• **What is asked**
Copy the listing lines word for word, starting with the line that contains "Given: Open the Profile person icon" and going on through the line that contains "This screenshot has width=750, height=1334.".

• **Data for this task**
====
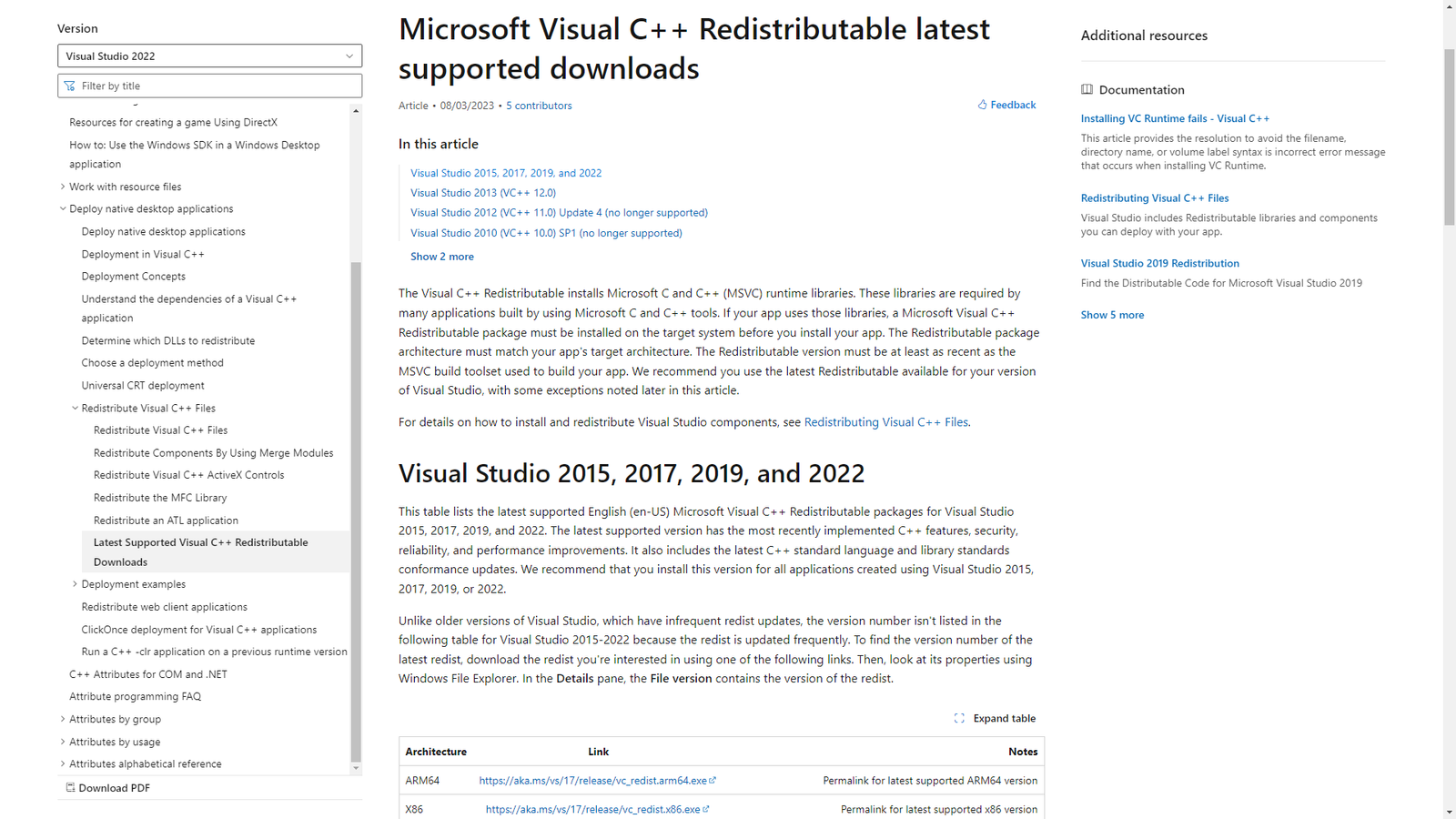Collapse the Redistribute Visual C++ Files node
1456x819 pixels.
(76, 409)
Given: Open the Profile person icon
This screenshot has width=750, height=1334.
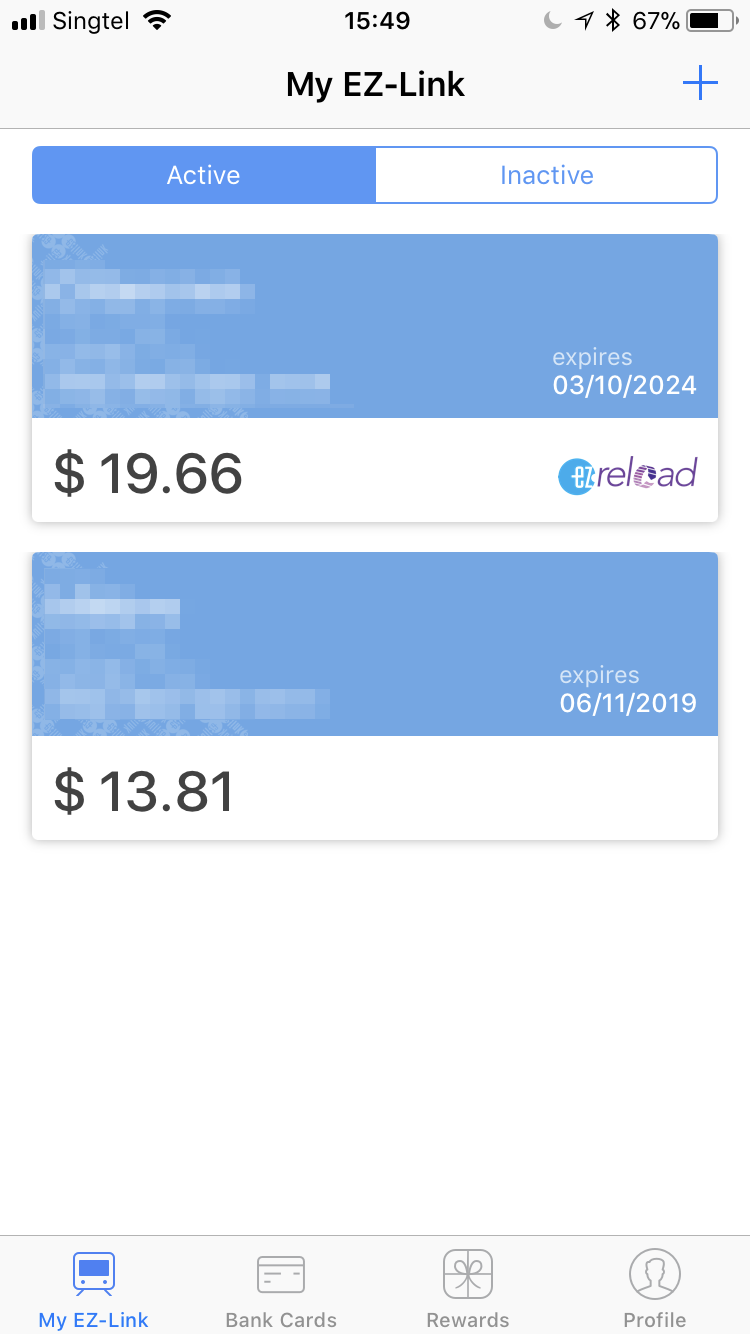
====
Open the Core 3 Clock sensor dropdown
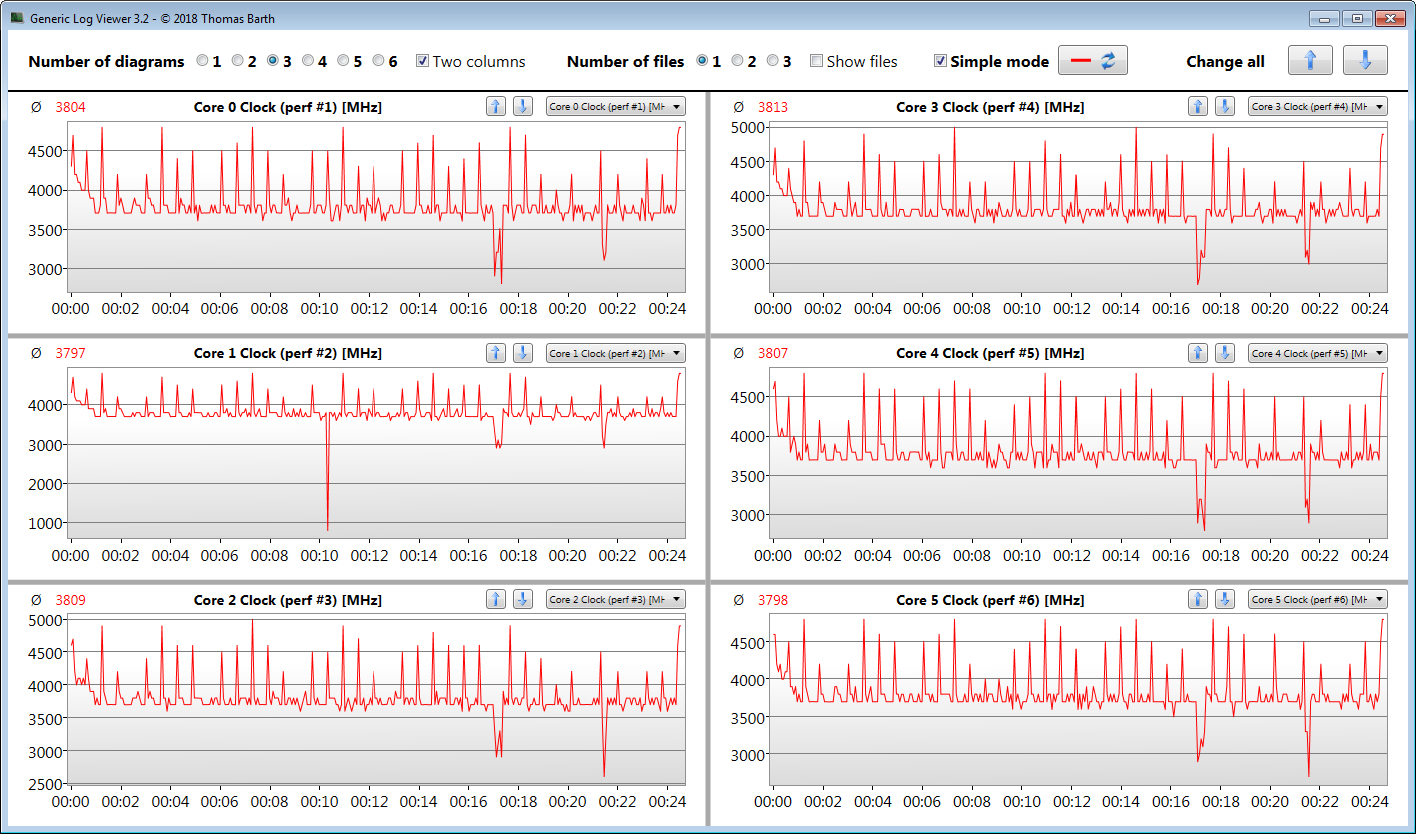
====
• **Solution to this exercise**
Given: Open the Profile person icon
This screenshot has width=750, height=1334.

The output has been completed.